| Instructions for the task |
Please copy exactly the lines from the one containing "Screen dimensions: 775x900" to the end of the entries, both included, and nothing else. Omit every picture.

| Input for this task |

━━━

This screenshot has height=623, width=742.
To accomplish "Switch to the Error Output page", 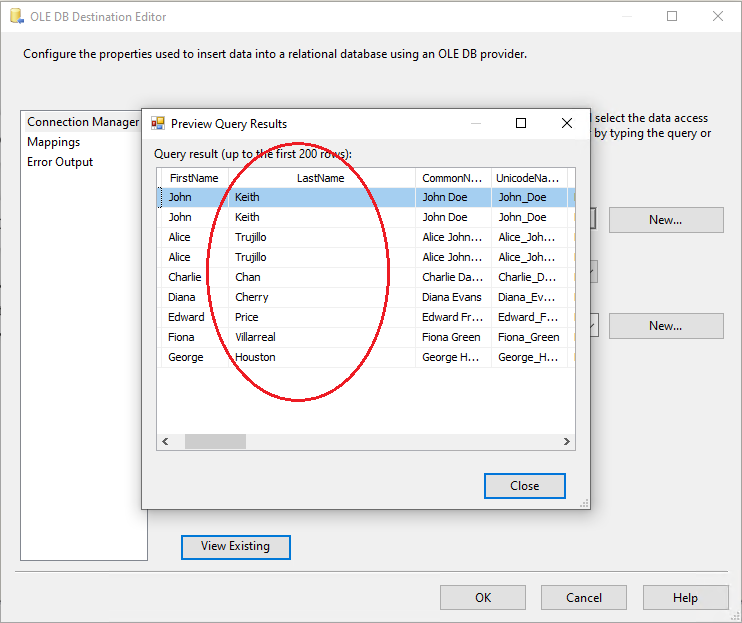I will coord(60,162).
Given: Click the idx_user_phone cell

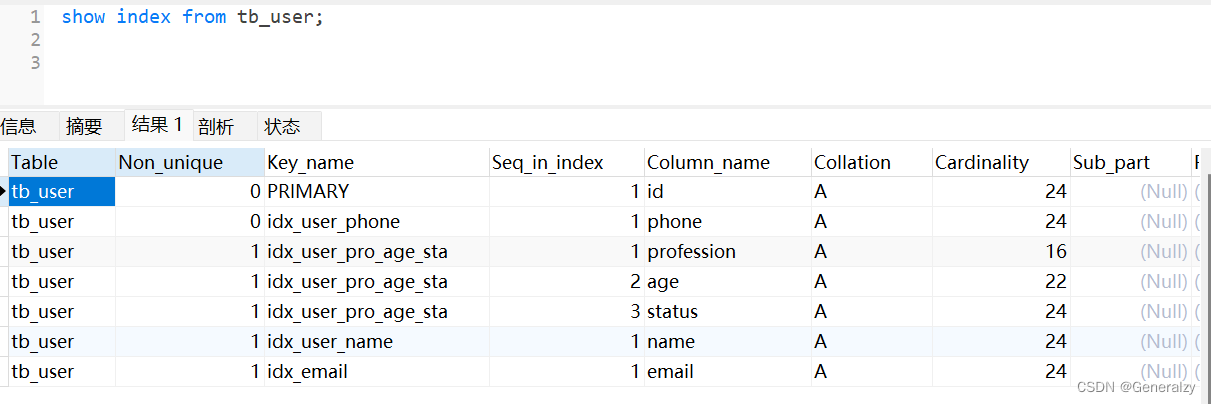Looking at the screenshot, I should [x=333, y=222].
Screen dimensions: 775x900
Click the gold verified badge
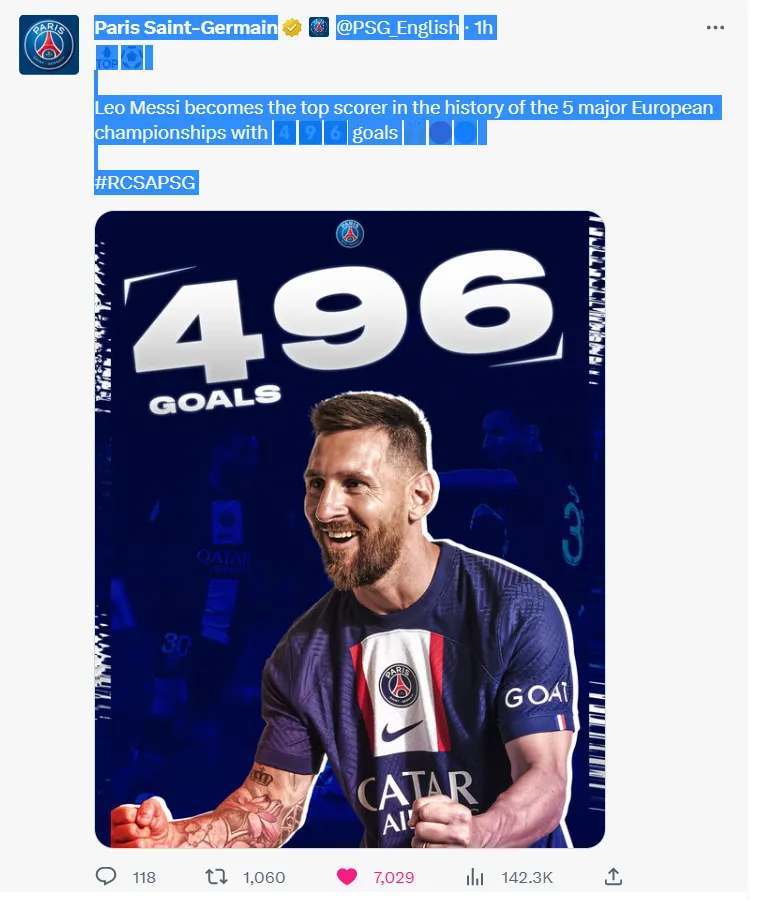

━━━

| Exercise result |
Screen dimensions: 775x900
Click the gold verified badge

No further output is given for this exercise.